Limitations and Suggestions for Further Future Research
As noted above, the measure of analysis we use does not precisely capture the level of self analysis. This very likely biases our results towards the null since our measurement is contaminated by misclassification. However, we cannot rule out other systematic biases that affect our results. As an observational study design, there is also a risk of omitted variable confounding. It may be that analyzing games is confounded with a trait that explains one’s proficiency at improving at chess, rather than the actual effect of analysis itself. This would mean that the effect we are observing is not a measure of the effect of self-analysis on improvement, but a measure of the level of this trait; people with more of this latent proficiency analyze more games, and improve more over time. Another limitation is that ratings do not give a complete picture of improvement. Players in this rating range are playing players with similar ratings, and the rating points gained by one player are lost by another. Indeed, all players may be improving over time by some unknown absolute measure, but this cannot be determined by a rating system which is based on performance against other players. This helps to explain the time series pattern that shows little net change for the players on average.
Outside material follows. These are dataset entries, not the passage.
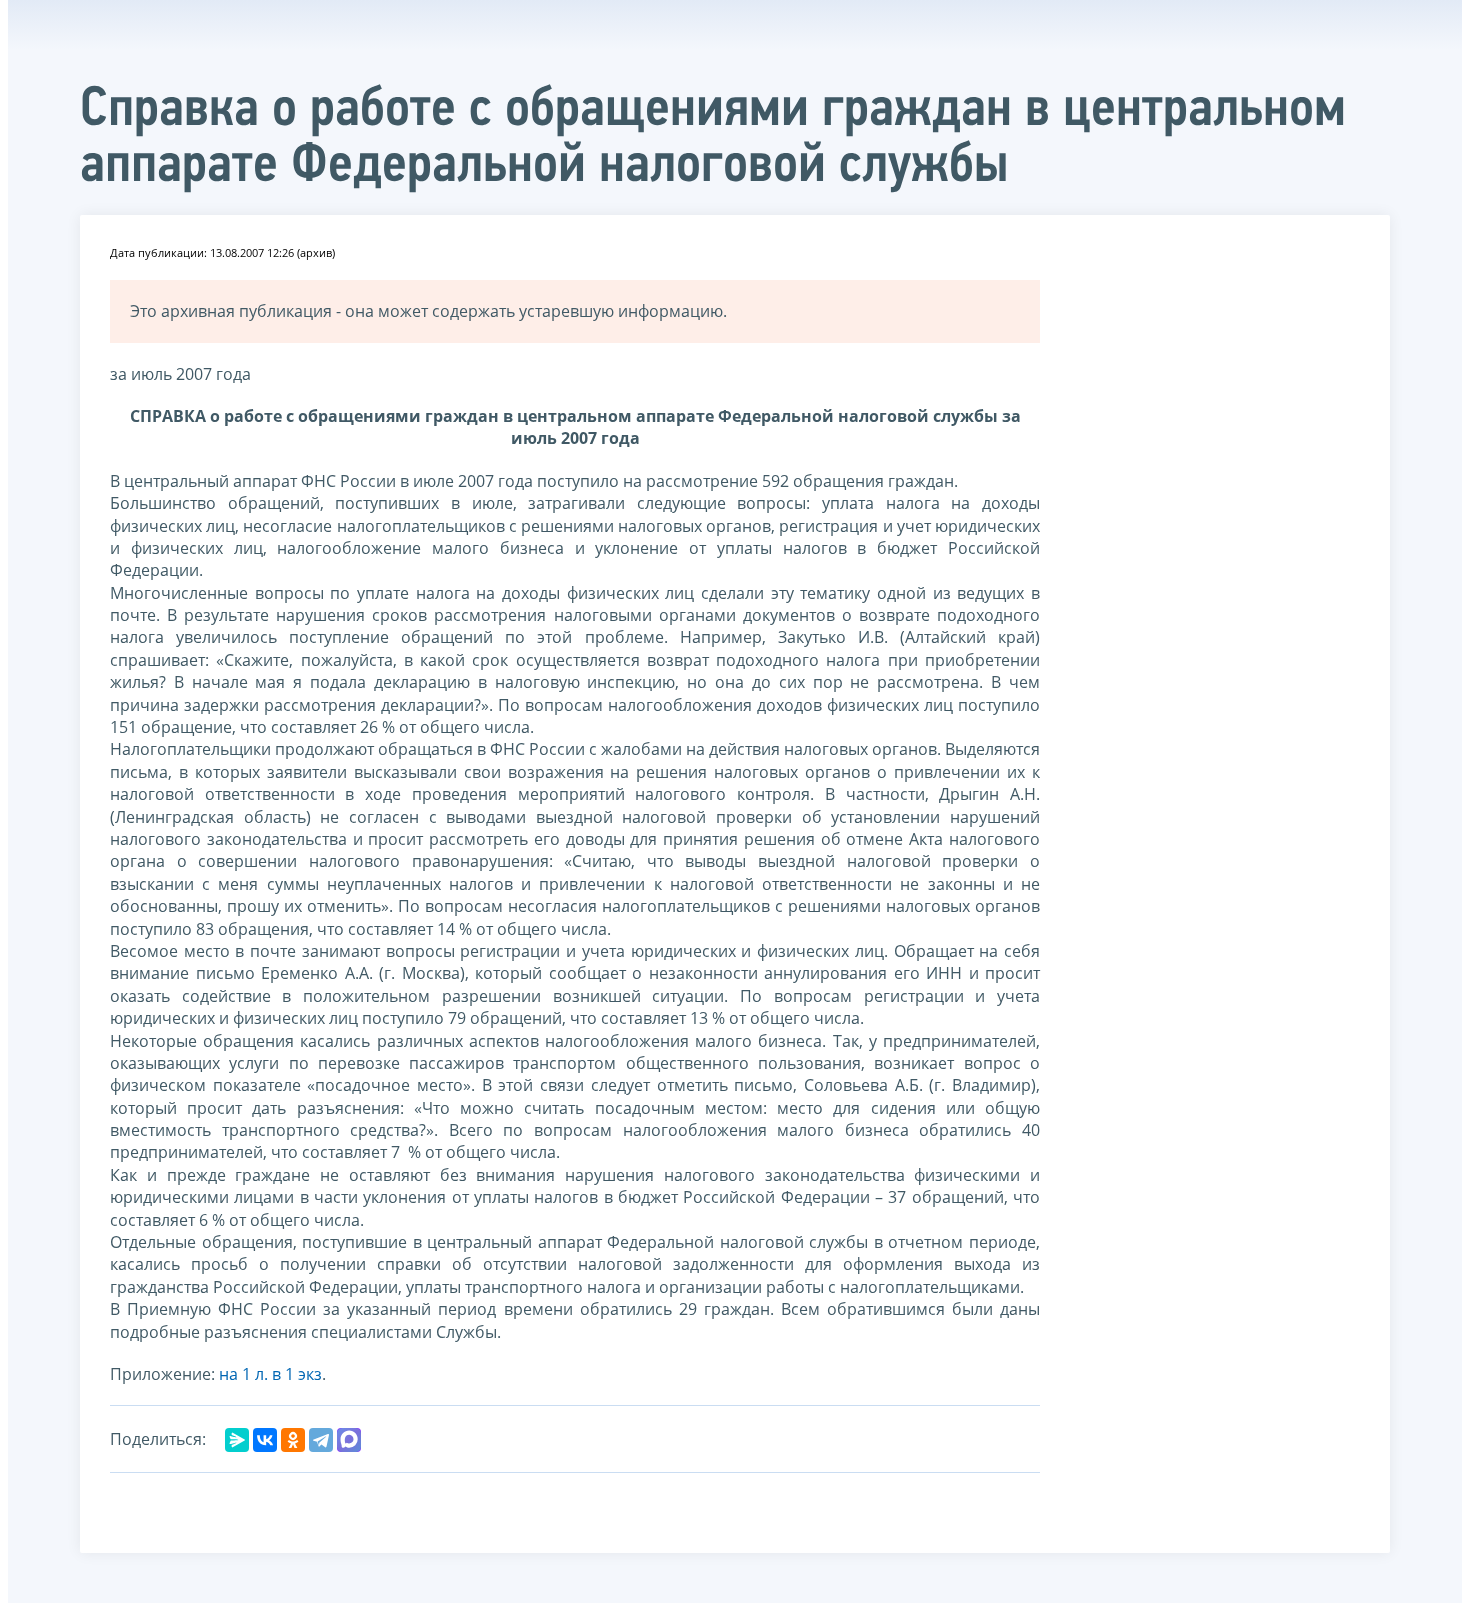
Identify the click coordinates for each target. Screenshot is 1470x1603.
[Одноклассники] (293, 1440)
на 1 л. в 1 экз (270, 1374)
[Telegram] (321, 1440)
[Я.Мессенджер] (237, 1440)
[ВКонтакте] (265, 1440)
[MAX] (349, 1440)
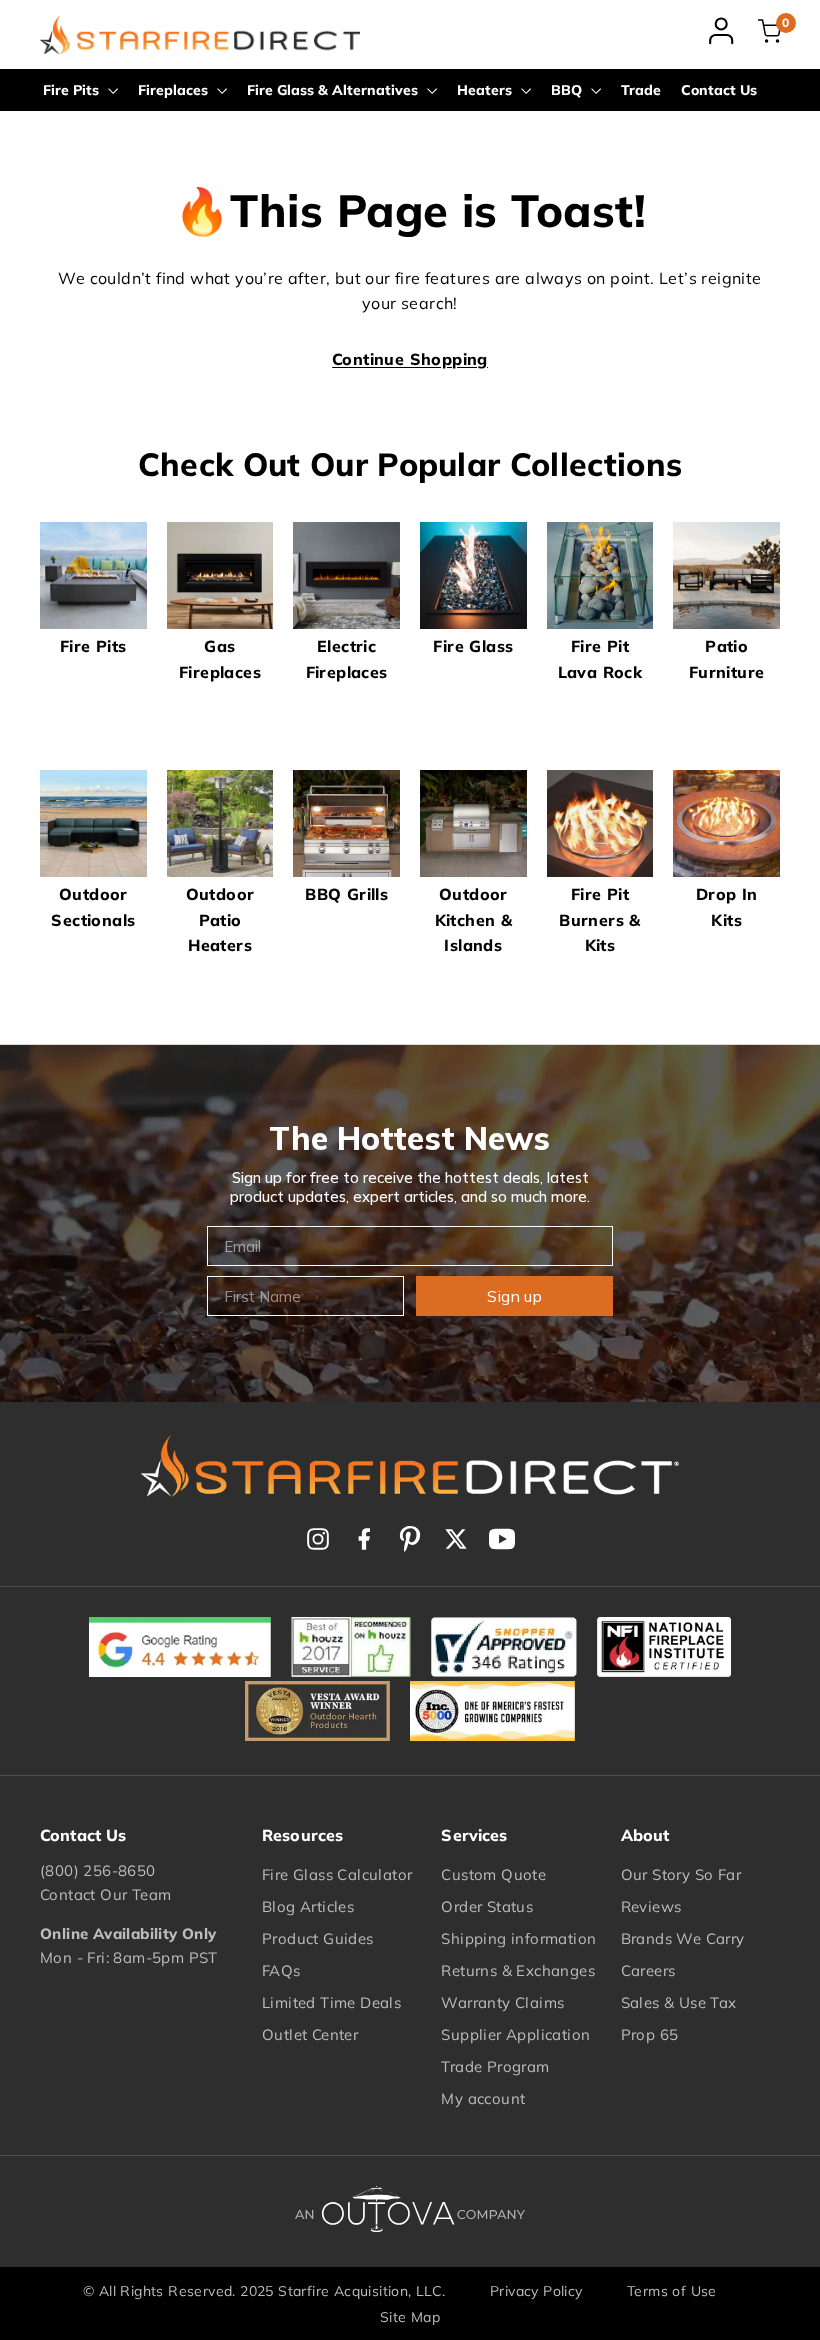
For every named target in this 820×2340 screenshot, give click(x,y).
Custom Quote (493, 1874)
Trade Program (495, 2066)
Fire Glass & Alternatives (334, 90)
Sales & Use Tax (679, 2002)
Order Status (487, 1906)
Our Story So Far (681, 1874)
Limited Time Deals (331, 2002)
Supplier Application (515, 2034)
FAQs (281, 1970)
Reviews (651, 1906)
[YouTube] (502, 1539)
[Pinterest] (410, 1539)
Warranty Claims (502, 2002)
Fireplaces (175, 90)
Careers (648, 1970)
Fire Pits (73, 90)
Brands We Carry (683, 1938)
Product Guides (318, 1938)
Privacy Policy (536, 2291)
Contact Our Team (105, 1894)
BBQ (568, 90)
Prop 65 (650, 2034)
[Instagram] (318, 1539)
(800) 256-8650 (98, 1870)
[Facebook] (364, 1539)
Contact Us (719, 90)
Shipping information (518, 1938)
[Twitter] (456, 1539)
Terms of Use (672, 2291)
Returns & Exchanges (518, 1970)
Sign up (514, 1296)
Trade (641, 90)
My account (483, 2098)
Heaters (486, 90)
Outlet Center (310, 2034)
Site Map (410, 2317)
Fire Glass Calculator (337, 1874)
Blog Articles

Future work should explore the causes of the observed effects in an experimental form; for example, whether reflecting on successes increases confidence in a useful way, or whether successes are easier to process cognitively. Future work should also drill into the specifics of analysis in more detail, ideally identifying the depth of analysis a person uses when reflecting on their past decisions.
Conclusion
The results here suggest that reflecting on positive feedback may be a useful strategy for improvement in activities that require sequential decisions under time pressure. For activities that involve rapid sequential decision making, it may be useful to develop more tools that help learners study their successes. Our results also show that by itself, playing speed chess does not lead to timely improvement in player rating. This is consistent with literature suggesting that deliberative practice is an important part of learning and skill improvement.
Footnotes
Acknowledgement
We would like to thank the anonymous reviewers for their helpful suggestions on the manuscript.
Informed Consent
There is no informed consent. The research used open data available online, and did not collect primary data.
Ethical Considerations
No ethics approval was required or sought in this research.
Funding
No funding supported this research
Declaration of Conflicting Interests
I confirm that this manuscript has not been published elsewhere and is not under consideration by another journal. The work is original, and as the sole author, I have approved the manuscript and its submission. There are no conflicts of interest to declare.